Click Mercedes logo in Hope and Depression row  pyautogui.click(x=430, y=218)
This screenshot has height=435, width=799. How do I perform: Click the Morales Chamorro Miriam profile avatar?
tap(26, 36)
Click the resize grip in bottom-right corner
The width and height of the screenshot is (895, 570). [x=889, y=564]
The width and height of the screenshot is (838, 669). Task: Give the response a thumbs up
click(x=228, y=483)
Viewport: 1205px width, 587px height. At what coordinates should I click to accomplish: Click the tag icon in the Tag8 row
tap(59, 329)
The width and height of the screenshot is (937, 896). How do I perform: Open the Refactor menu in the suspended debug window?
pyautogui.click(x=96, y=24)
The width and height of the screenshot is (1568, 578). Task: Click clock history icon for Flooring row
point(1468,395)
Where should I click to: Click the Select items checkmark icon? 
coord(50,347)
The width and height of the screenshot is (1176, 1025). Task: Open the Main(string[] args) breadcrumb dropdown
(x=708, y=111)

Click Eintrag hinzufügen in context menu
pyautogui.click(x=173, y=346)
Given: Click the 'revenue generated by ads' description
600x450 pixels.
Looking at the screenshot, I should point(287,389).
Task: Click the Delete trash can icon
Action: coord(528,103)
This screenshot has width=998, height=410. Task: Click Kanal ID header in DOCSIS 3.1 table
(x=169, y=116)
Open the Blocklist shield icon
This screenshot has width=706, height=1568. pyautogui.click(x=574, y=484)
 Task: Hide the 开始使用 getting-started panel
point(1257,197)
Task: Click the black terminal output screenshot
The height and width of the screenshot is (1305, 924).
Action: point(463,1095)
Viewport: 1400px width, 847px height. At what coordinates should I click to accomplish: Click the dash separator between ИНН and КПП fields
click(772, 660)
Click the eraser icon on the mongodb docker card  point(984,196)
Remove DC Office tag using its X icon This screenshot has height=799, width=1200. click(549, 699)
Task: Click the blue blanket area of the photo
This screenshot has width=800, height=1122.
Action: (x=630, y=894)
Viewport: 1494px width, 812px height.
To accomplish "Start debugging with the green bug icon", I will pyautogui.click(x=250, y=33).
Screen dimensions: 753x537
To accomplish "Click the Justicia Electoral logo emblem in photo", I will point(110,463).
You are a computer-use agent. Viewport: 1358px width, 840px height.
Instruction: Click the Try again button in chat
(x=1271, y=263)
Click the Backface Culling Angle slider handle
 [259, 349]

AIM OF THE TASK: Rewrite the items above, replacing the word "row" with "line" wherever it occurs and leaving everything else unchanged.

FULL ANSWER:
Click Mercedes logo in Hope and Depression line  pyautogui.click(x=430, y=218)
This screenshot has height=435, width=799. How do I perform: Click the Morales Chamorro Miriam profile avatar?
tap(26, 36)
Click the resize grip in bottom-right corner
The width and height of the screenshot is (895, 570). [x=889, y=564]
The width and height of the screenshot is (838, 669). Task: Give the response a thumbs up
click(x=228, y=483)
Viewport: 1205px width, 587px height. At what coordinates should I click to accomplish: Click the tag icon in the Tag8 line
tap(59, 329)
The width and height of the screenshot is (937, 896). How do I perform: Open the Refactor menu in the suspended debug window?
pyautogui.click(x=96, y=24)
The width and height of the screenshot is (1568, 578). Task: Click clock history icon for Flooring line
point(1468,395)
Where should I click to: Click the Select items checkmark icon? 
coord(50,347)
The width and height of the screenshot is (1176, 1025). Task: Open the Main(string[] args) breadcrumb dropdown
(x=708, y=111)

Click Eintrag hinzufügen in context menu
pyautogui.click(x=173, y=346)
Given: Click the 'revenue generated by ads' description
600x450 pixels.
Looking at the screenshot, I should point(287,389).
Task: Click the Delete trash can icon
Action: coord(528,103)
This screenshot has width=998, height=410. Task: Click Kanal ID header in DOCSIS 3.1 table
(x=169, y=116)
Open the Blocklist shield icon
This screenshot has width=706, height=1568. pyautogui.click(x=574, y=484)
 Task: Hide the 开始使用 getting-started panel
point(1257,197)
Task: Click the black terminal output screenshot
The height and width of the screenshot is (1305, 924).
Action: point(463,1095)
Viewport: 1400px width, 847px height. At what coordinates should I click to accomplish: Click the dash separator between ИНН and КПП fields
click(772, 660)
Click the eraser icon on the mongodb docker card  point(984,196)
Remove DC Office tag using its X icon This screenshot has height=799, width=1200. click(549, 699)
Task: Click the blue blanket area of the photo
This screenshot has width=800, height=1122.
Action: (x=630, y=894)
Viewport: 1494px width, 812px height.
To accomplish "Start debugging with the green bug icon", I will pyautogui.click(x=250, y=33).
Screen dimensions: 753x537
To accomplish "Click the Justicia Electoral logo emblem in photo", I will point(110,463).
You are a computer-use agent. Viewport: 1358px width, 840px height.
Instruction: Click the Try again button in chat
(x=1271, y=263)
Click the Backface Culling Angle slider handle
 [259, 349]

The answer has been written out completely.